# [Excerpted text]
%%
5/8/2006 1:56:00 PM Guest Column Crawford County soldier tells his side of the Iraq war
EDIOR'S NOTE: The following was received as a letter to the editor.
The opinions expressed in this article are those of the author and do not necessarily reflect the official opinions, positions, views or policies of the Department of Defense or any of its components.
My parents recently submitted my picture to the Daily News with a few lines regarding my recent deployment to Iraq. Over the past couple of weeks I have received e-mails from folks back in Robinson, most of whom I haven't spoken with for a number of years. I also received a very nice card from the Crawford County veterans' organizations. The point being, I have had pause to reflect on where I come from and the good things I still associate with Robinson and Crawford County in general.
Just about every success I have achieved has been the direct result of things I picked up while growing up in Robinson. Some of the things that I learned were from teachers. Many lessons were learned on baseball fields. Some were from people I met through my grandfather. Others were from guys who worked with my dad out at Marathon or folks I knew from hanging around the Elks Club when I was home visiting from law school. All of these experiences and relationships formed the core of the person I have become, which leads me to the point I wish to share with you - the qualities which make people good are not unique to any one place, or even the United States.
It strikes me that there are good people to be found just about anywhere you go. Iraq has proven to be no exception to this rule. After I found out that I would be deploying to Iraq, I read everything I could get my hands on regarding the country and the issues affecting it. I also read various European publications to get their perspective. I considered myself more knowledgeable than most on the security situation in Iraq. When I arrived here, I soon realized the mainstream media (both print and broadcast) was not presenting many of the points I considered crucial to the public debate surrounding our country's continued involvement in Iraq.
%%
# [Provided material]
%%
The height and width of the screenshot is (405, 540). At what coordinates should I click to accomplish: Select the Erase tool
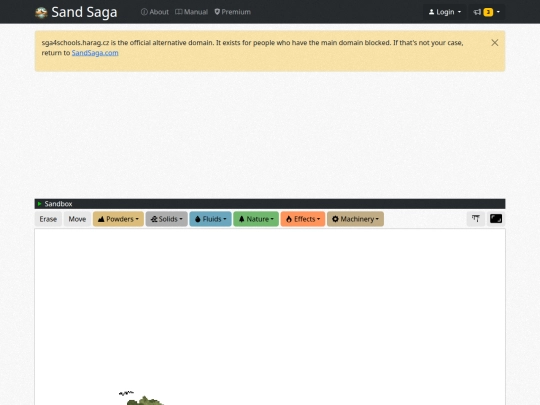[x=48, y=219]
%%
# [Exercise set]
A. In the guest column, write out everything from "The opinions expressed" down to "of its components.".
B. According to the guest column, where did the men who worked with the writer's dad work?
C. Using the guest column, explain why the writer has had pause to reflect on where they come from.
The listing was drawn from a different source than the guest column.

# [Solutions to the tasks]
A.
The opinions expressed in this article are those of the author and do not necessarily reflect the official opinions, positions, views or policies of the Department of Defense or any of its components.

B. They worked out at Marathon.

C. The writer's parents submitted the writer's picture to the Daily News with a few lines about the deployment to Iraq. Afterward the writer received e-mails from people back in Robinson and a card from the Crawford County veterans' organizations, which prompted that reflection.